Konflik etnis dan agama di Indonesia sebenarnya hanya merupakan lapisan permukaan dari konflik yang lebih dalam lagi. Etnis dan agama dijadikan sasaran dari persoalan-persoalan negara seperti; pendapatan per kapita negara yang rendah, stagnasi ekonomi, ketergantungan terhadap ekspor industri primer, poor governance, land locke, atau daerah yang tidak mempunyai akses ke laut. Etnis dan agama juga bukan persoalan utama yang biasanya melatarbelakangi konflik. Di Indonesia dari 246 insiden kekerasan, atau terhitung 2 kekerasan terjadi per hari, yang terbanyak adalah kekerasan yang disebabkan oleh penghakiman massal.
Tetapi dilihat dari pelaku kekerasan yang terbanyak adalah negara. Lalu muncul pertanyaan bagaimana bisa jumlah kekerasan terbanyak adalah penghakiman massal, tetapi pelaku kekerasan terbanyak adalah Negara?.
Logikanya bahwa poor governance berakibat ketidakpercaan masyarakat terhadap aparat negara sehingga muncul penghakiman massal. Negara dihitung sebagai pelaku utama kekerasan, karena negara banyak menggunakan pendekatan represif.

Pemuda Berdamai, Masa Depan ‘kan Damai

Sekarang pemuda harus tampil ke depan dalam mengisi kemerdekaan. Untuk itu pemuda perlu menenggok ke belakang alias belajar dari sejarah. Artinya kita harus segera mengakui bahwa di belakang ada kesalahan yang harus dijadikan sebagai cermin untuk menentukan langkah bagi masa depan agar kesalahan. Tujuannya supaya tidak menjadi beban sejarah yang dapat menghambat kemajuan bagi Indonesia.

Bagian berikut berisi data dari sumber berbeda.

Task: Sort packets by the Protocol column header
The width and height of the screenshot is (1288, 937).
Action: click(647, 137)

Jika hal ini dapat dilakukan, maka rakyat Indonesia benar-benar belajar dari sejarah. Artinya belajar dari sejarah bukan hanya belajar dari segala yang baik-baik saja, tetapi hakekat belajar sejarah adalah belajar juga dari kesalahan di masa lalu agar kesalahan itu tidak terulang lagi di masa yang akan datang. Rasa curiga dan mencurigai antar kelompok yang bertikai akan benar-benar dapat teratasi sebagai sesama anak bangsa. Kalau itu tercapai maka berbagai kelompok dapat bersatu dalam menyongsong masa depan Indonesia seperti yang dicita-citakan bersama, yaitu masyarakat yang adil dan makmur.

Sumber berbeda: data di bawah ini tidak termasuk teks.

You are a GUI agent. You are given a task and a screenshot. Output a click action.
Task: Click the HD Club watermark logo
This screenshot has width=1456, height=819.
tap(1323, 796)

Kaum muda yang sudah terdidik jangan menjauh dari rakyat dan mengabdikan diri pada negara-negara kaya, tetapi pemuda harus bersatu dengan rakyat, memberikan penerangan kepada rakyat. Kaum muda jangan hanya terjun ke masyarakat karena merasa senasib sepenanggungan dengan rakyat. Karena pemuda juga bagian dari rakyat. Kaum inteligensia yang demikian sudah memenuhi dharmanya. Dalam post independence period pemuda harus mencoba mengerti dan memahami persoalan-persoalan bangsanya dewasa ini. Masalah ketidakmengertian adalah masalah kaum intelektual secara umum.
Belajar dari Ki Hajar Dewantoro, pemuda harus memiliki sifat Ing Ngarso Sung Tulodo, Ing Madyo Mangun Karso dan Tut Wuri Handayani. Artinya pemuda harus berada digarda paling depan dalam melakukan perubahan sosial sebagai lokomotif perubahan. Di tengah pemuda harus bahu-membahu bersama rakyat dalam mencapai kesejahteraan rakyat. Pemuda harus memberikan semangat dan mendorong rakyat bahwa perubahan ke arah yang lebih baik atau yang dicita-citakan dapat tercapai jika mereka bersatu. Karena pemuda adalah masa depan bangsa maka untuk menjamin keberlangsungan masa depan bangsa, pemuda harus menyatu hidup beragam dalam kedamaian.